BEGIN Exercise data

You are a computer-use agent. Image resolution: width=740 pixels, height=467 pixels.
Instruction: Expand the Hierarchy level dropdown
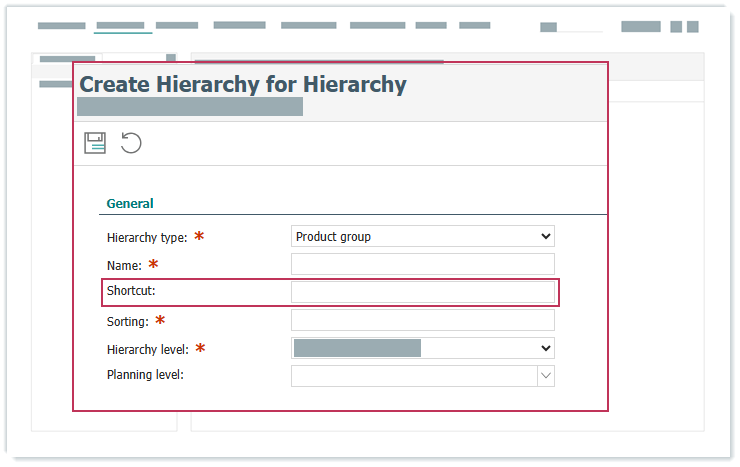(422, 348)
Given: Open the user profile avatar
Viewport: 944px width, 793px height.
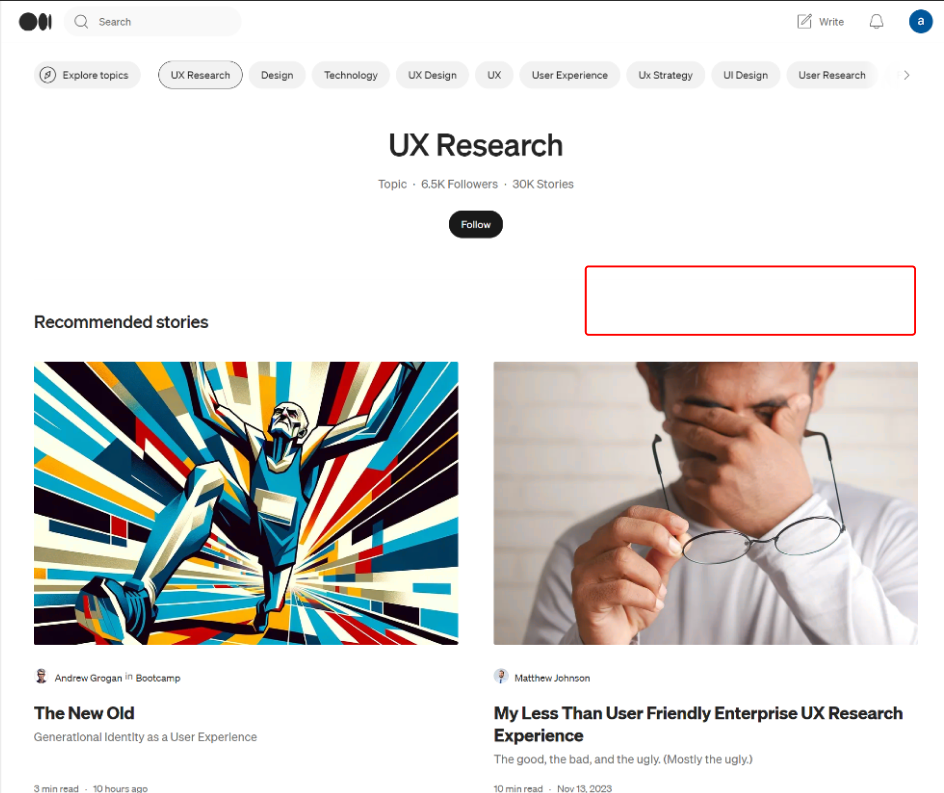Looking at the screenshot, I should coord(921,22).
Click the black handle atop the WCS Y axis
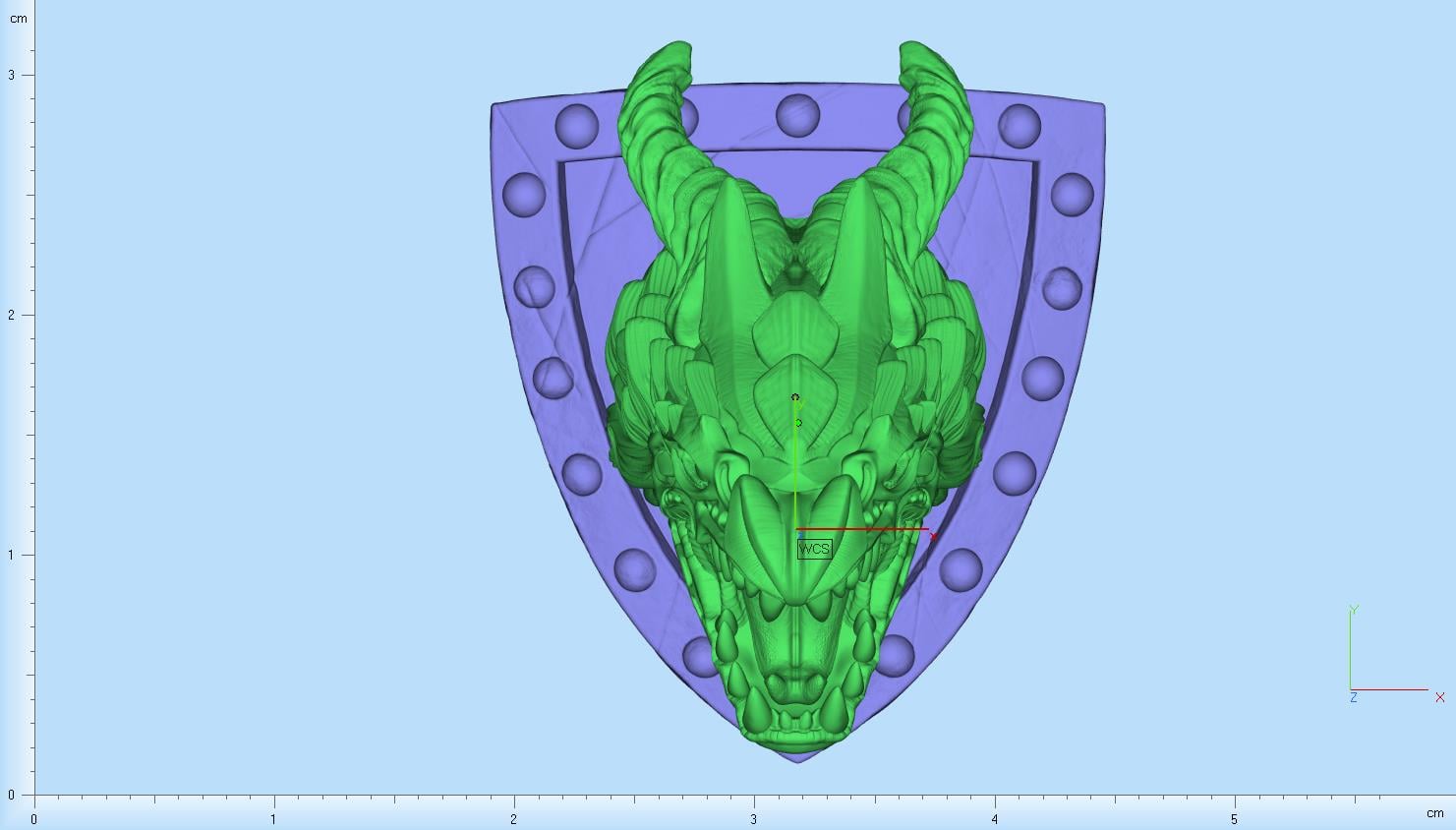1456x830 pixels. 794,397
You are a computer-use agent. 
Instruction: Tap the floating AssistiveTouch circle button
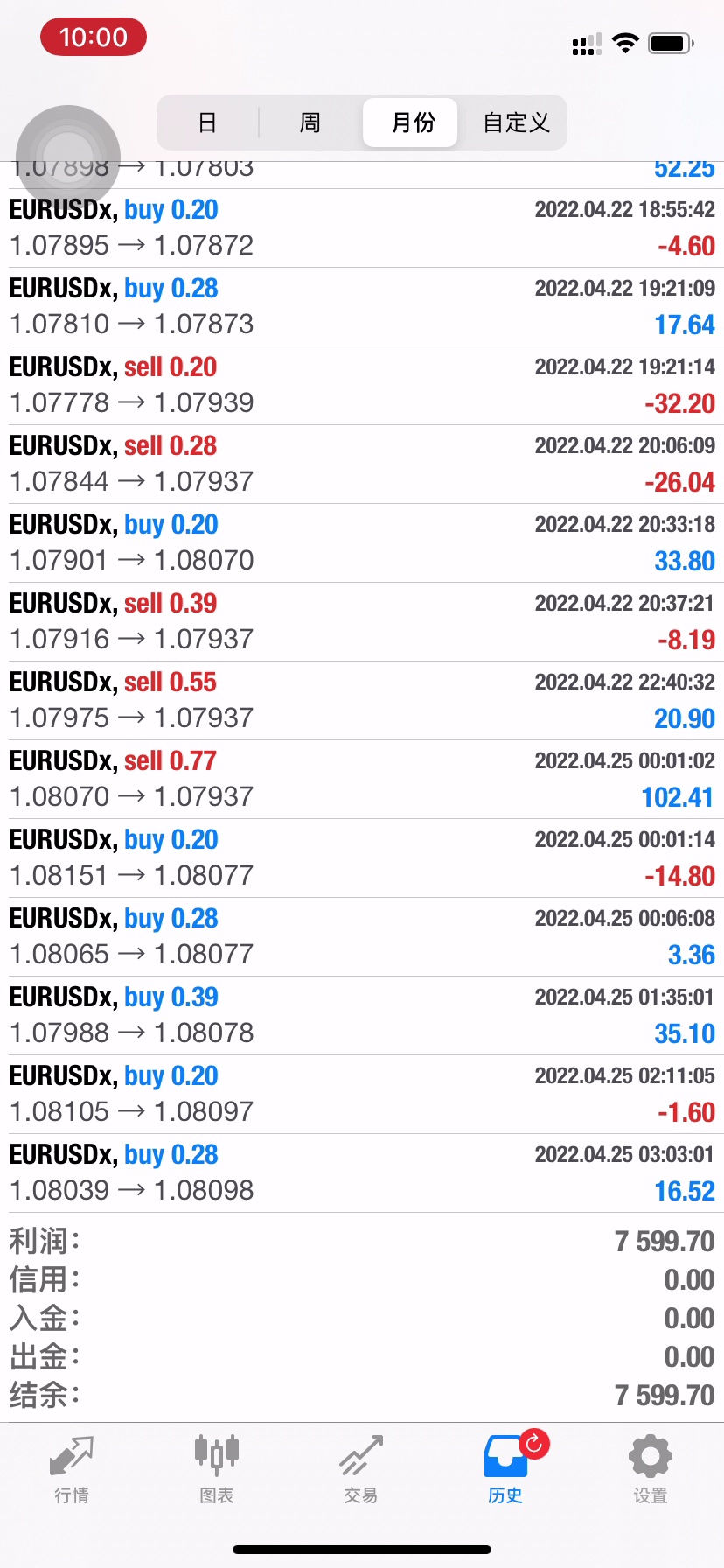click(x=68, y=158)
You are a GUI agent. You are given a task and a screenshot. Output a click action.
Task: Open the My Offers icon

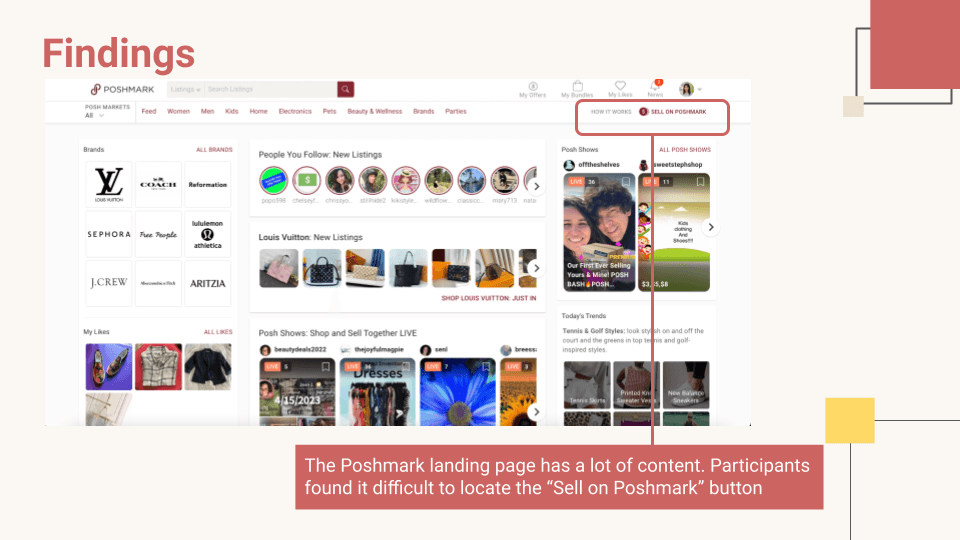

END Exercise data

__Prompt__
Restate all entries exactly; pictures stay out.

__Solution__
You are a computer-use agent. Image resolution: width=740 pixels, height=467 pixels.
Instruction: Expand the Hierarchy level dropdown
(422, 348)
Given: Open the user profile avatar
Viewport: 944px width, 793px height.
Looking at the screenshot, I should coord(921,22).
Click the black handle atop the WCS Y axis
1456x830 pixels. 794,397
You are a computer-use agent. 
Instruction: Tap the floating AssistiveTouch circle button
click(x=68, y=158)
You are a GUI agent. You are given a task and a screenshot. Output a click action.
Task: Open the My Offers icon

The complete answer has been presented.